As duas entraram no carro. A de short azul no banco da frente. Ela logo se apresentou: Maíra. A de trás, Simone. Ele pensou que Simone e Maíra deveriam ter outros nomes. Não se importou com isso. Veloz, seguiu rumo à sua casa.

Abriu a garagem e a porta da casa. As garotas o seguiram, deslumbradas. A casa era grande e tinha uma bela cerâmica. Olharam a TV de 29 polegadas. E o som. Parecia ser um cara bem de vida.

– Querem tomar alguma coisa? Podem abrir a geladeira, viu? Enquanto isso, vou tomar um banho.

E foi. Parecia confiar nas garotas.

Elas ficaram olhando cada minúcia da casa. Aquilo é que era casa, repetiam como um mantra. Entraram no quarto. O homem tinha uma cama-box de casal e Simone não se fez de rogada: se jogou em cima. Fechou os olhos, sonhadora. Maíra continuou a sua jornada. Observou tudo, tocou tudo, tudo era muito diferente de seu mundo. O homem saiu do banheiro, enrolado em uma toalha pequena.

Viu Simone deitada e Maíra pesquisando. Sentiu uma ponta de dó na alma. Tão jovens e tão vítimas de um sistema opressor, pensou. Se pudesse, daria a elas uma vida digna. Sentou-se na cama. Simone abriu os olhos e meio que se assustou ao vê-lo: havia deitado sem autorização. Quis sair da cama…
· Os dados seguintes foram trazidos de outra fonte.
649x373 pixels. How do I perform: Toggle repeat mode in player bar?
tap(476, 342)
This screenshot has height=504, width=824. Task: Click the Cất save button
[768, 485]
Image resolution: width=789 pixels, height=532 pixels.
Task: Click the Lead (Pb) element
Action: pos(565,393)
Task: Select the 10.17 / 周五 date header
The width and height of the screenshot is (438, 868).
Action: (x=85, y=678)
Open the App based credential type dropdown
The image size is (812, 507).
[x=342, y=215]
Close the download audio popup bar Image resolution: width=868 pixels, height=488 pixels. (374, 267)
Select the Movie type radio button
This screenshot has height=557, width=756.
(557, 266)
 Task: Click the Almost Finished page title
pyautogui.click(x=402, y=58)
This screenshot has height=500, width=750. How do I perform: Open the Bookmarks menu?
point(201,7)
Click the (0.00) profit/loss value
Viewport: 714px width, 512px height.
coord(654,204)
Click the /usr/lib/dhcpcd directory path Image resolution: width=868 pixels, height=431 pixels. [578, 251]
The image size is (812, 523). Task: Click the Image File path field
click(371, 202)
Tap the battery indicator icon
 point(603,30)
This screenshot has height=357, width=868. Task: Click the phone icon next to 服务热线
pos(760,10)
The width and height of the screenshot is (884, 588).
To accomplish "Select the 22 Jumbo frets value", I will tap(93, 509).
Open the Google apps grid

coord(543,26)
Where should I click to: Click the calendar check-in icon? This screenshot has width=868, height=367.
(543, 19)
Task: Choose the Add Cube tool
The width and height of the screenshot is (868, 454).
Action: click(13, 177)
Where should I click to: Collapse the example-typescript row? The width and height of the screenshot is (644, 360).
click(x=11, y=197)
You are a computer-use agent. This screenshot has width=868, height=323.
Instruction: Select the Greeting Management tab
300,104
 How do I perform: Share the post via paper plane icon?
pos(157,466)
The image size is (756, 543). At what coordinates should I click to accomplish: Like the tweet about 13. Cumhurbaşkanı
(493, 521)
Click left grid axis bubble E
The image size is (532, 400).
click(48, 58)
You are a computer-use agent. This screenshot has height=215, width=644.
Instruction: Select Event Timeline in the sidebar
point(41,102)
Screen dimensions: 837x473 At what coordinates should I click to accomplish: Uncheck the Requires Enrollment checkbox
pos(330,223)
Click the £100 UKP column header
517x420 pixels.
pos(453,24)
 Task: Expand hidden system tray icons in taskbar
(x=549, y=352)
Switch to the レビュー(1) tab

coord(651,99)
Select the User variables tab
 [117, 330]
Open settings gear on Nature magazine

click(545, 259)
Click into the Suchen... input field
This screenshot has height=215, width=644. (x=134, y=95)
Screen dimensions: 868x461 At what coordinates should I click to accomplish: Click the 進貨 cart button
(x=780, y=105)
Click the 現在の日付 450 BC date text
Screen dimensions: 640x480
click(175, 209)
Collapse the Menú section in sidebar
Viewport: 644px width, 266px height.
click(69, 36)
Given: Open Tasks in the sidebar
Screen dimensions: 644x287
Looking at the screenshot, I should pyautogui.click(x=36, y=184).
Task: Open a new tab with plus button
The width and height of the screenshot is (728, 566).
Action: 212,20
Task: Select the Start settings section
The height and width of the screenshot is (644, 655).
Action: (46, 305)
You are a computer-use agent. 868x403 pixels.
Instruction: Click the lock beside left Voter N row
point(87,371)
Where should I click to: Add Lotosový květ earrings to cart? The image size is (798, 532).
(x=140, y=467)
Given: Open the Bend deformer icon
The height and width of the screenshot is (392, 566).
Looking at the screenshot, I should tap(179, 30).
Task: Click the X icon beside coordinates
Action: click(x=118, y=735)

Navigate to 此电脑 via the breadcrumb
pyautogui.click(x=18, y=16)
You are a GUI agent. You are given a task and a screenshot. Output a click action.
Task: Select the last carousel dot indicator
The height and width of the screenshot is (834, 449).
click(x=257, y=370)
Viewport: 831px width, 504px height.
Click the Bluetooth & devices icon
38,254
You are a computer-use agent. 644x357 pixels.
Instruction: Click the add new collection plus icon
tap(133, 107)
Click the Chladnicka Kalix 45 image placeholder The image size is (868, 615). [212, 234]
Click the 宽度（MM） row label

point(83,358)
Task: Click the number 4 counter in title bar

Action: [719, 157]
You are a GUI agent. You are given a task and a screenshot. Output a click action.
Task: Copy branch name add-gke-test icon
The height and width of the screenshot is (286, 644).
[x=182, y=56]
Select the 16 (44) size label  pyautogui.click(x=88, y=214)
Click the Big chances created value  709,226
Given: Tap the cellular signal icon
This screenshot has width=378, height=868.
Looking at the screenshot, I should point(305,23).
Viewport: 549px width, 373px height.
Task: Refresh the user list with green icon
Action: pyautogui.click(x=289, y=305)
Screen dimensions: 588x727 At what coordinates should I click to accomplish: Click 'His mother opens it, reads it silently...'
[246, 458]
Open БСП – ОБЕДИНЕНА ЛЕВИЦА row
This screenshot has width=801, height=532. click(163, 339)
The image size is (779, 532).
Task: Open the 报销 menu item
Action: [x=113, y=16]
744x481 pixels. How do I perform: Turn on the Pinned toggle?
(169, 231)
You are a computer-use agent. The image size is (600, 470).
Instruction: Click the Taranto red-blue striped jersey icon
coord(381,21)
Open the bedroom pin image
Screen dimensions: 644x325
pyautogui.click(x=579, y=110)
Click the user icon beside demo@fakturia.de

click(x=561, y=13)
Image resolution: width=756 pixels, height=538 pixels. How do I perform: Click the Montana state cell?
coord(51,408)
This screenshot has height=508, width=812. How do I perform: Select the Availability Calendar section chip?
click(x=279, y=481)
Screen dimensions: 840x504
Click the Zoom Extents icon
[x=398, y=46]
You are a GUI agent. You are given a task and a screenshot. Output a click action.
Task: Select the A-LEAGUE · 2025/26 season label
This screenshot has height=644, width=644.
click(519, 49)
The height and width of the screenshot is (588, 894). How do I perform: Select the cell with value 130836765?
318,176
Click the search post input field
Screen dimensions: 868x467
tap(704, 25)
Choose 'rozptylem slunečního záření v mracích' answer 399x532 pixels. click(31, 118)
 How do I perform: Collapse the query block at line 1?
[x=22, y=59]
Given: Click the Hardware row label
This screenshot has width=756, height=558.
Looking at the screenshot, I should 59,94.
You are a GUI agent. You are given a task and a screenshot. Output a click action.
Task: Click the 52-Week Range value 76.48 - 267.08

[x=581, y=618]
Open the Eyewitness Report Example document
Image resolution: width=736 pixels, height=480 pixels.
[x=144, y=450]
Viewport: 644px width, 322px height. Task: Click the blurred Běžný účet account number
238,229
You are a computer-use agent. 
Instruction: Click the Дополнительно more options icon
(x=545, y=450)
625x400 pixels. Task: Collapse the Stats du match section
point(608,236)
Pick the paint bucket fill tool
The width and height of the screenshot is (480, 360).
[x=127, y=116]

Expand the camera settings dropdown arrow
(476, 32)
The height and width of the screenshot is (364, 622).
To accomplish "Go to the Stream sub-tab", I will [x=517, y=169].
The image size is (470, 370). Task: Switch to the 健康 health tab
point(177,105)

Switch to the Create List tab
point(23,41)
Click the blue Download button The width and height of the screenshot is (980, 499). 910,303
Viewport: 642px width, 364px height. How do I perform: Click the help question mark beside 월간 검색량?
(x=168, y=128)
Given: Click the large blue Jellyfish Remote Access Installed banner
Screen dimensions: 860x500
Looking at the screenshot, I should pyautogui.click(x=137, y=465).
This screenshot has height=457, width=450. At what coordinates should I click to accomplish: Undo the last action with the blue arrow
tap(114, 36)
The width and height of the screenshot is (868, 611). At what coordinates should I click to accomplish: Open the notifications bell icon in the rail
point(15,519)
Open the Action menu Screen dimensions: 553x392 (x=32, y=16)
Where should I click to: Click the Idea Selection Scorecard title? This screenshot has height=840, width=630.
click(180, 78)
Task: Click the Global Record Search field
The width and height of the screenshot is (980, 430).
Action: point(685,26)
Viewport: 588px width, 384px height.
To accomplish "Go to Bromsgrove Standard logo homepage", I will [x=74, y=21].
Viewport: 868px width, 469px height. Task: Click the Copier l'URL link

– Não se levante! Fique à vontade!

E dizendo isso começou a apalpar uma das pernas da garota. E subindo, tocou de leve em sua vagina, e apalpou os seios pequenos.

– Que idade você tem?

– Dezenove.

– Dezenove? Fala a verdade. – Seu tom foi carinhoso, como se dissesse “não precisa mentir para mim”.

– Ela tem quatorze anos. – Maíra falou do outro lado do quarto. – Eu tenho dezessete. Tem algum problema?

– Longe disso. Vocês são livres. Eu não questiono.

Ao dizer isso, Lenin, era esse o seu apelido, tirou a toalha. Com o pênis em riste, abraçou Simone e a beijou. Maíra se aproximou e começou a apalpá-lo, até chegar em seu pênis.

– É grande! É muito grande! Será que eu vou agüentar?

Lenin delirou internamente. Sentia-se másculo, omais potente dos homens. Em poucos minutos, estava penetrando Maíra, que parecia mais firme em sua função. Simone apenas o apalpava e, às vezes, dava alguma lambida em seu falo.

Em pouco tempo, Lenin rolou para o lado da cama. Estava satisfeito.

 Maíra se levantou e foi ao banheiro. Logo voltou:

– O senhor me deixa usar a banheira? – depois da transa, ela parecia muito solta.

– Pode sim. Como eu já disse: fique à vontade!

– Vem, Dalva!

– Depois. Vou ficar aqui na cama…

Maíra foi para o banheiro e logo o som da água enchendo a banheira invadiu a casa.

– Dalva? Não é Simone? – Lenin já sabia que Simone era um nome de guerra.

– Sabe como é, né? Simone soa melhor. Dalva parece nome de velha.

– Eu tenho uma tia chamada Dalva…

– Não quis ofender. É que…

– A água tá uma delícia! – o grito de Maíra cortou o diálogo.

– Depois eu vou aí… – a resposta de Simone agradou Lenin.

Ambos silenciaram. Lenin não quis avançar no assunto. Simone não queria se desvendar. Para Lenin, a história das pessoas não tinha importância. Para Simone, sua história não tinha importância.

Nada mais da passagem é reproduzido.